* _What is needed_
Turn the following records into a numbered list, one item per line, and omit any blank lines.

>> Begin Data records

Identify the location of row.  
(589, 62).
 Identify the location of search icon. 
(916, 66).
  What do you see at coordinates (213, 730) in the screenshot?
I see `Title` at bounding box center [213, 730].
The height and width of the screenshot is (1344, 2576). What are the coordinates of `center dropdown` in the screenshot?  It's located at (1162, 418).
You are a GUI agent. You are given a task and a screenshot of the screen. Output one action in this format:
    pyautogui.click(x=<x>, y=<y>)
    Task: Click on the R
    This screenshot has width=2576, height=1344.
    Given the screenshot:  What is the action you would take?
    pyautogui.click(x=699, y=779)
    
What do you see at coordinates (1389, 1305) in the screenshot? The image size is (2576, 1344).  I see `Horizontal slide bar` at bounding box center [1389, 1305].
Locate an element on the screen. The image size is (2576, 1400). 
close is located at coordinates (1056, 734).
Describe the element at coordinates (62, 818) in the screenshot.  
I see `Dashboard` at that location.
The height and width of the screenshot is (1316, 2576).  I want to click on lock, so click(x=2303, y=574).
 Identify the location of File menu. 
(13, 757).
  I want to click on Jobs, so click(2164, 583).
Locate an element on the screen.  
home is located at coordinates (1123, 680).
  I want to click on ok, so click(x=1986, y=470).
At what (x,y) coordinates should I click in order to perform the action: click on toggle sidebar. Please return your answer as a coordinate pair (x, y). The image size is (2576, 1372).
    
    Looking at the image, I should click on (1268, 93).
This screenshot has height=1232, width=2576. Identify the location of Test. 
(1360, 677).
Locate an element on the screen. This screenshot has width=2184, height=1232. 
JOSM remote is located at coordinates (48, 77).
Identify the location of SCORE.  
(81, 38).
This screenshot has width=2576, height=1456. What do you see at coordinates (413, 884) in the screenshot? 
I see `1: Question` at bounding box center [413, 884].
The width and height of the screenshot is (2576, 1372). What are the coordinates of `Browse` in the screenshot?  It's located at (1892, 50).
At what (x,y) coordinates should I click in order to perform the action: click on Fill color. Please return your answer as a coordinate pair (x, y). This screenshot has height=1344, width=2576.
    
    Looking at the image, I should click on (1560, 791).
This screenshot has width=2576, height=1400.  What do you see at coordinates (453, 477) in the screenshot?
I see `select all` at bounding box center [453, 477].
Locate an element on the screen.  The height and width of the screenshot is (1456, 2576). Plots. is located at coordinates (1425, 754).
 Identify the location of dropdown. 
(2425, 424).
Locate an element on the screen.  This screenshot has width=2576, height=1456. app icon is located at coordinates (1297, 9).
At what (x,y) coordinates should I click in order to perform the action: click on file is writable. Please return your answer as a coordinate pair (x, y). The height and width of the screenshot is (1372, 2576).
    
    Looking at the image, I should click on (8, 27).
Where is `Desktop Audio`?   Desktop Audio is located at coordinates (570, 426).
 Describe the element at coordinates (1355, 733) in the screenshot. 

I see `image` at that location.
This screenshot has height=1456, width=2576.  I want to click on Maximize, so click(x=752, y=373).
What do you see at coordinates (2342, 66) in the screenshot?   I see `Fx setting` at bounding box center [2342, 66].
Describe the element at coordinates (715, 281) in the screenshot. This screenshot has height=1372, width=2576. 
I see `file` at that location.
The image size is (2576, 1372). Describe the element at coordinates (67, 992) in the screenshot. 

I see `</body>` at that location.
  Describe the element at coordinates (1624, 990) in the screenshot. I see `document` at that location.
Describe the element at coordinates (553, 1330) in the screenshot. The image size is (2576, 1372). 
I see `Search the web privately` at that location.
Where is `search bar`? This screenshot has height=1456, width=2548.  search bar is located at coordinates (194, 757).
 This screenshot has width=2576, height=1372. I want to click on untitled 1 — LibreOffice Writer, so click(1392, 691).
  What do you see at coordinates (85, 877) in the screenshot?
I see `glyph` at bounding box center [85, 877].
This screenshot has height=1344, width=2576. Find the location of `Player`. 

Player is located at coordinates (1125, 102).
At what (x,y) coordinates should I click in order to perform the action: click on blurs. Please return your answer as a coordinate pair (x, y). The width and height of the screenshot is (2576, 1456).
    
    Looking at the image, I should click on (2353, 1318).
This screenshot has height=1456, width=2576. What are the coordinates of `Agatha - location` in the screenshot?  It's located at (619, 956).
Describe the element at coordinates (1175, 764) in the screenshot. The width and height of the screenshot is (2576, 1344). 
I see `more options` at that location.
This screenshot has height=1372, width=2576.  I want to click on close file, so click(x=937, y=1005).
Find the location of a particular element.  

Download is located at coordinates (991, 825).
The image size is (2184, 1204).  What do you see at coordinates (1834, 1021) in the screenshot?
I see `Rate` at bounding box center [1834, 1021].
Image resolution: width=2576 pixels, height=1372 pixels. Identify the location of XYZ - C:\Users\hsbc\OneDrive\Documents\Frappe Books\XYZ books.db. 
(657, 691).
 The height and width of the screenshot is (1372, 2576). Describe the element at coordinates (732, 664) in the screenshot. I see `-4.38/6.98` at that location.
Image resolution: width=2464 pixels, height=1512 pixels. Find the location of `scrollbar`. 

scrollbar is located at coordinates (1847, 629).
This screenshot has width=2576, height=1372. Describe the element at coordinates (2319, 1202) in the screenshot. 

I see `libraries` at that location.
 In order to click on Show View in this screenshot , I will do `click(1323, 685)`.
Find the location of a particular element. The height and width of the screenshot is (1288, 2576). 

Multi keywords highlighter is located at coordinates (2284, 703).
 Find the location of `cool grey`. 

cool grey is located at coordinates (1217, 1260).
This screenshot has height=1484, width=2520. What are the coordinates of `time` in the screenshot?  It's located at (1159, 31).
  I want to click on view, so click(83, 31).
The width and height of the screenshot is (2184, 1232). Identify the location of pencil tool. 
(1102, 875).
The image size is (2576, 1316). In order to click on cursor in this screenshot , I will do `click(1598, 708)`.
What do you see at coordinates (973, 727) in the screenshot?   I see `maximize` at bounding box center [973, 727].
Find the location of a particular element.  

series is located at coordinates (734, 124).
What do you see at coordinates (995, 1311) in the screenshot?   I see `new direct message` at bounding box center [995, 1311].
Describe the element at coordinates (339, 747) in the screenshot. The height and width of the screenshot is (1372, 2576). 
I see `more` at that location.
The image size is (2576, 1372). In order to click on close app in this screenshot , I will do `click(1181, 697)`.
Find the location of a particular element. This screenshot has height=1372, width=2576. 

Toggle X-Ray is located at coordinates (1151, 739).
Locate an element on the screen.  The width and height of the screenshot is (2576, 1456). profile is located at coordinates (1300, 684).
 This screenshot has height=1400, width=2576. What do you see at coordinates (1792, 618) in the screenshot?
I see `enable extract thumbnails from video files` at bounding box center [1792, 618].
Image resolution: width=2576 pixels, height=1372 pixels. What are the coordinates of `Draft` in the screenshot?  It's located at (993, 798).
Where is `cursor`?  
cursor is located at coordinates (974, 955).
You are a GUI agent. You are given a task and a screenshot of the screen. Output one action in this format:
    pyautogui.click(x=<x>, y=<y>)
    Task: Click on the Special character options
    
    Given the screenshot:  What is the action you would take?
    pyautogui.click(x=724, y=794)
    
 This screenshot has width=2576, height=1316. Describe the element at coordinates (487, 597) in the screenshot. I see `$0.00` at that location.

>> End Data records

* _Expected answer_
1. Identify the location of row.  
2. (589, 62).
3.  Identify the location of search icon. 
4. (916, 66).
5.   What do you see at coordinates (213, 730) in the screenshot?
6. I see `Title` at bounding box center [213, 730].
7. The height and width of the screenshot is (1344, 2576). What are the coordinates of `center dropdown` in the screenshot?  It's located at (1162, 418).
8. You are a GUI agent. You are given a task and a screenshot of the screen. Output one action in this format:
9.     pyautogui.click(x=<x>, y=<y>)
10.     Task: Click on the R
11.     This screenshot has width=2576, height=1344.
12.     Given the screenshot:  What is the action you would take?
13.     pyautogui.click(x=699, y=779)
14. What do you see at coordinates (1389, 1305) in the screenshot? The image size is (2576, 1344).  I see `Horizontal slide bar` at bounding box center [1389, 1305].
15. Locate an element on the screen. The image size is (2576, 1400). 
16. close is located at coordinates (1056, 734).
17. Describe the element at coordinates (62, 818) in the screenshot.  
18. I see `Dashboard` at that location.
19. The height and width of the screenshot is (1316, 2576).  I want to click on lock, so click(x=2303, y=574).
20.  Identify the location of File menu. 
21. (13, 757).
22.   I want to click on Jobs, so click(2164, 583).
23. Locate an element on the screen.  
24. home is located at coordinates (1123, 680).
25.   I want to click on ok, so click(x=1986, y=470).
26. At what (x,y) coordinates should I click in order to perform the action: click on toggle sidebar. Please return your answer as a coordinate pair (x, y). The image size is (2576, 1372).
27.     Looking at the image, I should click on (1268, 93).
28. This screenshot has height=1232, width=2576. Identify the location of Test. 
29. (1360, 677).
30. Locate an element on the screen. This screenshot has width=2184, height=1232. 
31. JOSM remote is located at coordinates (48, 77).
32. Identify the location of SCORE.  
33. (81, 38).
34. This screenshot has width=2576, height=1456. What do you see at coordinates (413, 884) in the screenshot? 
35. I see `1: Question` at bounding box center [413, 884].
36. The width and height of the screenshot is (2576, 1372). What are the coordinates of `Browse` in the screenshot?  It's located at (1892, 50).
37. At what (x,y) coordinates should I click in order to perform the action: click on Fill color. Please return your answer as a coordinate pair (x, y). This screenshot has height=1344, width=2576.
38.     Looking at the image, I should click on (1560, 791).
39. This screenshot has width=2576, height=1400.  What do you see at coordinates (453, 477) in the screenshot?
40. I see `select all` at bounding box center [453, 477].
41. Locate an element on the screen.  The height and width of the screenshot is (1456, 2576). Plots. is located at coordinates (1425, 754).
42.  Identify the location of dropdown. 
43. (2425, 424).
44. Locate an element on the screen.  This screenshot has width=2576, height=1456. app icon is located at coordinates (1297, 9).
45. At what (x,y) coordinates should I click in order to perform the action: click on file is writable. Please return your answer as a coordinate pair (x, y). The height and width of the screenshot is (1372, 2576).
46.     Looking at the image, I should click on (8, 27).
47. Where is `Desktop Audio`?   Desktop Audio is located at coordinates (570, 426).
48.  Describe the element at coordinates (1355, 733) in the screenshot. 
49. I see `image` at that location.
50. This screenshot has height=1456, width=2576.  I want to click on Maximize, so click(x=752, y=373).
51. What do you see at coordinates (2342, 66) in the screenshot?   I see `Fx setting` at bounding box center [2342, 66].
52. Describe the element at coordinates (715, 281) in the screenshot. This screenshot has height=1372, width=2576. 
53. I see `file` at that location.
54. The image size is (2576, 1372). Describe the element at coordinates (67, 992) in the screenshot. 
55. I see `</body>` at that location.
56.   Describe the element at coordinates (1624, 990) in the screenshot. I see `document` at that location.
57. Describe the element at coordinates (553, 1330) in the screenshot. The image size is (2576, 1372). 
58. I see `Search the web privately` at that location.
59. Where is `search bar`? This screenshot has height=1456, width=2548.  search bar is located at coordinates (194, 757).
60.  This screenshot has width=2576, height=1372. I want to click on untitled 1 — LibreOffice Writer, so click(1392, 691).
61.   What do you see at coordinates (85, 877) in the screenshot?
62. I see `glyph` at bounding box center [85, 877].
63. This screenshot has height=1344, width=2576. Find the location of `Player`. 
64. Player is located at coordinates (1125, 102).
65. At what (x,y) coordinates should I click in order to perform the action: click on blurs. Please return your answer as a coordinate pair (x, y). The width and height of the screenshot is (2576, 1456).
66.     Looking at the image, I should click on (2353, 1318).
67. This screenshot has height=1456, width=2576. What are the coordinates of `Agatha - location` in the screenshot?  It's located at (619, 956).
68. Describe the element at coordinates (1175, 764) in the screenshot. The width and height of the screenshot is (2576, 1344). 
69. I see `more options` at that location.
70. This screenshot has height=1372, width=2576.  I want to click on close file, so click(x=937, y=1005).
71. Find the location of a particular element.  
72. Download is located at coordinates (991, 825).
73. The image size is (2184, 1204).  What do you see at coordinates (1834, 1021) in the screenshot?
74. I see `Rate` at bounding box center [1834, 1021].
75. Image resolution: width=2576 pixels, height=1372 pixels. Identify the location of XYZ - C:\Users\hsbc\OneDrive\Documents\Frappe Books\XYZ books.db. 
76. (657, 691).
77.  The height and width of the screenshot is (1372, 2576). Describe the element at coordinates (732, 664) in the screenshot. I see `-4.38/6.98` at that location.
78. Image resolution: width=2464 pixels, height=1512 pixels. Find the location of `scrollbar`. 
79. scrollbar is located at coordinates (1847, 629).
80. This screenshot has width=2576, height=1372. Describe the element at coordinates (2319, 1202) in the screenshot. 
81. I see `libraries` at that location.
82.  In order to click on Show View in this screenshot , I will do `click(1323, 685)`.
83. Find the location of a particular element. The height and width of the screenshot is (1288, 2576). 
84. Multi keywords highlighter is located at coordinates (2284, 703).
85.  Find the location of `cool grey`. 
86. cool grey is located at coordinates (1217, 1260).
87. This screenshot has height=1484, width=2520. What are the coordinates of `time` in the screenshot?  It's located at (1159, 31).
88.   I want to click on view, so click(83, 31).
89. The width and height of the screenshot is (2184, 1232). Identify the location of pencil tool. 
90. (1102, 875).
91. The image size is (2576, 1316). In order to click on cursor in this screenshot , I will do `click(1598, 708)`.
92. What do you see at coordinates (973, 727) in the screenshot?   I see `maximize` at bounding box center [973, 727].
93. Find the location of a particular element.  
94. series is located at coordinates (734, 124).
95. What do you see at coordinates (995, 1311) in the screenshot?   I see `new direct message` at bounding box center [995, 1311].
96. Describe the element at coordinates (339, 747) in the screenshot. The height and width of the screenshot is (1372, 2576). 
97. I see `more` at that location.
98. The image size is (2576, 1372). In order to click on close app in this screenshot , I will do `click(1181, 697)`.
99. Find the location of a particular element. This screenshot has height=1372, width=2576. 
100. Toggle X-Ray is located at coordinates (1151, 739).
101. Locate an element on the screen.  The width and height of the screenshot is (2576, 1456). profile is located at coordinates (1300, 684).
102.  This screenshot has height=1400, width=2576. What do you see at coordinates (1792, 618) in the screenshot?
103. I see `enable extract thumbnails from video files` at bounding box center [1792, 618].
104. Image resolution: width=2576 pixels, height=1372 pixels. What are the coordinates of `Draft` in the screenshot?  It's located at (993, 798).
105. Where is `cursor`?  
106. cursor is located at coordinates (974, 955).
107. You are a GUI agent. You are given a task and a screenshot of the screen. Output one action in this format:
108.     pyautogui.click(x=<x>, y=<y>)
109.     Task: Click on the Special character options
110.     Given the screenshot:  What is the action you would take?
111.     pyautogui.click(x=724, y=794)
112.  This screenshot has width=2576, height=1316. Describe the element at coordinates (487, 597) in the screenshot. I see `$0.00` at that location.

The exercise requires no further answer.